··· Texto

27.10.13

Uma noite destas

Não me levanto, não vou à janela, não ligo a luz... Imóvel, oiço as vozes que se apoderam de mim e que falam por mim. 
Uma noites destas, já sobre o amanhecer, percorria as galerias da escola à procura da sala de aula - não consigo decorar o horário: muda todos os anos, tal como os alunos, há 39 anos!- quando surge o ministro da educação a explicar-me que se me atraso, se não cumpro as metas, se não acerto o passo pelos desejos dos meninos e dos papás, o melhor é aproveitar o bónus e rescindir o contrato... Ainda pensei E depois de consumido o bónus, o que é que me acontece, mas, adivinhando a minha perplexidade, o ministro acrescentou: - Queria subsídio de desemprego? Queria pré-reforma? Não seja calaceiro!
Já não sei se imóvel, se espreitando para dentro das salas, ouvi-me discorrer longamente sobre os muitos ministros e secretários da educação que tive que suportar, sobre as múltiplas escolas que percorri à procura da sala de aula, sobre os milhares de alunos a que procurei melhorar a voz, sobre os professores desassossegados que encontrei... e continuei numa ladainha interminável até abrir os olhos e compreender que à minha frente estava um fiscal das finanças a querer eliminar-me da lista dos assalariados, da lista dos desempregados, da lista dos aposentados...
Não me levanto, não vou à janela, não ligo a luz... Imóvel, já não oiço as vozes, mas, desesperado, continuo a percorrer as galerias, espreito as salas e lá dentro, no lugar dos alunos, o vazio... 

26.10.13

Que se lixe...

Que se lixe...
Eis uma expressão cuja força ilocutória é perturbante!
Na verdade, esta locução exprime despreocupação ou indiferença.

Quando analisamos a força ilocutória do enunciado Que se lixe a troika..., percebemos que a primeira parte (as 4 sílabas métricas) é um pouco lenta, monótona e preguiçosa, sem convicção; só depois a entoação se eleva ao pronunciar troi-ka, residindo nela a força...
Como palavra de ordem, o enunciado Que se lixe a troika, em vez de corporizar o combate, acaba por ser a expressão do desencanto de quem, ainda, ousa proferi-lo...

Talvez seja esse o motivo das vozes e dos ritmos plangentes que ecoaram com o cair da tarde...






25.10.13

O meu contributo

A atual Escola Secundária de Camões está alojada num edifício com mais de 100 anos, projetado pelo arquiteto Ventura Terra no período de transição da Monarquia para a República. Construção quase lacustre, tendo em conta os múltiplos arroios que correm para o Tejo, e que jaz sobre terrenos, em parte arenosos. Esta singularidade deveria trazer a quem se ocupa dos problemas de segurança particular atenção.
Como, infelizmente, quem fotografa ou filma o estado de degradação de paredes, empenas, salas, janelas, galerias, campos, não se interroga sobre os alicerces, o público continua a ignorar a verdadeira extensão do problema.
E porque há um problema, o Diretor, depois de todas as diligências efetuadas junto dos governantes nacionais e locais, para que este fosse resolvido, decidiu  promover uma GRANDE GALA no Coliseu dos Recreios.

······

▶ Tarefas a realizar
a: Resume o texto em três frases.
b: Responde às perguntas com base no texto:
(i) Há quantos anos mudam o horário e os alunos?
(ii) O que exprime a locução «Que se lixe»?
(iii) Que arquiteto projetou o edifício da Escola Secundária de Camões?
Os registos não fazem falta para nada.

··· Dados fornecidos

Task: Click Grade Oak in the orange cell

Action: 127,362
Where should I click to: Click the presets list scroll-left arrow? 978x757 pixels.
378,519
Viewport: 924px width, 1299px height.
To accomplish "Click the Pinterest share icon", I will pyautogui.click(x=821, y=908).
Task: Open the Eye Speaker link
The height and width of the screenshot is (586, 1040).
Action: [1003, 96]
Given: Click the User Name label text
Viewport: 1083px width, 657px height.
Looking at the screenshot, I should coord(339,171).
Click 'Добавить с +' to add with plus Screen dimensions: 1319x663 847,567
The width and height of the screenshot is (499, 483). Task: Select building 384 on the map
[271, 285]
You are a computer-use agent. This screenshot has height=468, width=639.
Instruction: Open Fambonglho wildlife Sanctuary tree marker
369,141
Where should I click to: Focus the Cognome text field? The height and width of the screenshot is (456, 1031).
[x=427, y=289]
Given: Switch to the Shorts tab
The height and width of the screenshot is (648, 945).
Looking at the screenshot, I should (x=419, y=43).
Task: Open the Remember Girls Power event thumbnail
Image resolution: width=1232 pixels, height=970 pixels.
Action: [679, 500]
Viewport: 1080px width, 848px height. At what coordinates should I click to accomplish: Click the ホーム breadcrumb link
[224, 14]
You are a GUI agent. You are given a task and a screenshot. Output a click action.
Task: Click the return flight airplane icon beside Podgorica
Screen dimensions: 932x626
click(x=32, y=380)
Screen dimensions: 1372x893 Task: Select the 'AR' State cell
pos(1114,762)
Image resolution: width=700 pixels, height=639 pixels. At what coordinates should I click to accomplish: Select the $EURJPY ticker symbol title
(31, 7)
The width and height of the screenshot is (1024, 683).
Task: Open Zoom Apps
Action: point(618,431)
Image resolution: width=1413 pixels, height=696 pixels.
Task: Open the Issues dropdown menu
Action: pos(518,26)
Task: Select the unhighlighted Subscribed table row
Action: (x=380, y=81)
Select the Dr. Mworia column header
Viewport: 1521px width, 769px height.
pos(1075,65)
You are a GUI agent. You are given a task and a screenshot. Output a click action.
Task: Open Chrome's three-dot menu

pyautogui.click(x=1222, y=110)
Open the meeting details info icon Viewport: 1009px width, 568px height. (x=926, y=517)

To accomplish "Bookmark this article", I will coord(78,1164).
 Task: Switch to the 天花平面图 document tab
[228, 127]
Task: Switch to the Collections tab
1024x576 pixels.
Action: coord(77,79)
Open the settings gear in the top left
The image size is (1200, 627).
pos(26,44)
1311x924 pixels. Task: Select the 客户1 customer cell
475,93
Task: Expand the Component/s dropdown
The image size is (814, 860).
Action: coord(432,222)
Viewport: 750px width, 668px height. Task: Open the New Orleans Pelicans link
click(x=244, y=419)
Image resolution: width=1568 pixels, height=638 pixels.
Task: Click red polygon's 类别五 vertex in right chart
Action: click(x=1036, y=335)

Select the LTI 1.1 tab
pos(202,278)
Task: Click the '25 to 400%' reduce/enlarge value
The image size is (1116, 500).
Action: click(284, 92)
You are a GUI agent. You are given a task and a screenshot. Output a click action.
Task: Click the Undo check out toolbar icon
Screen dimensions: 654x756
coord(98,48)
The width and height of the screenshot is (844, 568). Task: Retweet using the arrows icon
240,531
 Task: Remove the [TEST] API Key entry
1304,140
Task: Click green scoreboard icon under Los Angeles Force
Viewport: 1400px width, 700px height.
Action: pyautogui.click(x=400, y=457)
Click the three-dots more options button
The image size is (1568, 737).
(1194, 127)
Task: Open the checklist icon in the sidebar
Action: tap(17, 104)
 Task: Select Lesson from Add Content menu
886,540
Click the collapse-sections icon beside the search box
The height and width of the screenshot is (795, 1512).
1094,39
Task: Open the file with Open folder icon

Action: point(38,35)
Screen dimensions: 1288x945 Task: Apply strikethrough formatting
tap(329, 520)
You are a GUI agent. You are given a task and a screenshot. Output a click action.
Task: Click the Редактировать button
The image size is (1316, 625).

······

▶ Respostas por tarefa
a: Numa das entradas, quem escreve conta um sonho em que, enquanto procura a sala de aula, o ministro da educação lhe sugere aproveitar o bónus e rescindir o contrato, e no fim surge um fiscal das finanças que quer eliminar quem escreve da lista dos assalariados, dos desempregados e dos aposentados. Outra entrada explica que a locução «Que se lixe» exprime despreocupação ou indiferença e conclui que a palavra de ordem «Que se lixe a troika» acaba por exprimir o desencanto de quem ainda a profere. A última trata do edifício da Escola Secundária de Camões, com mais de 100 anos e assente sobre terrenos em parte arenosos, e conta que o Diretor decidiu promover uma grande gala no Coliseu dos Recreios.

b:
(i) Há 39 anos.
(ii) Despreocupação ou indiferença.
(iii) Ventura Terra.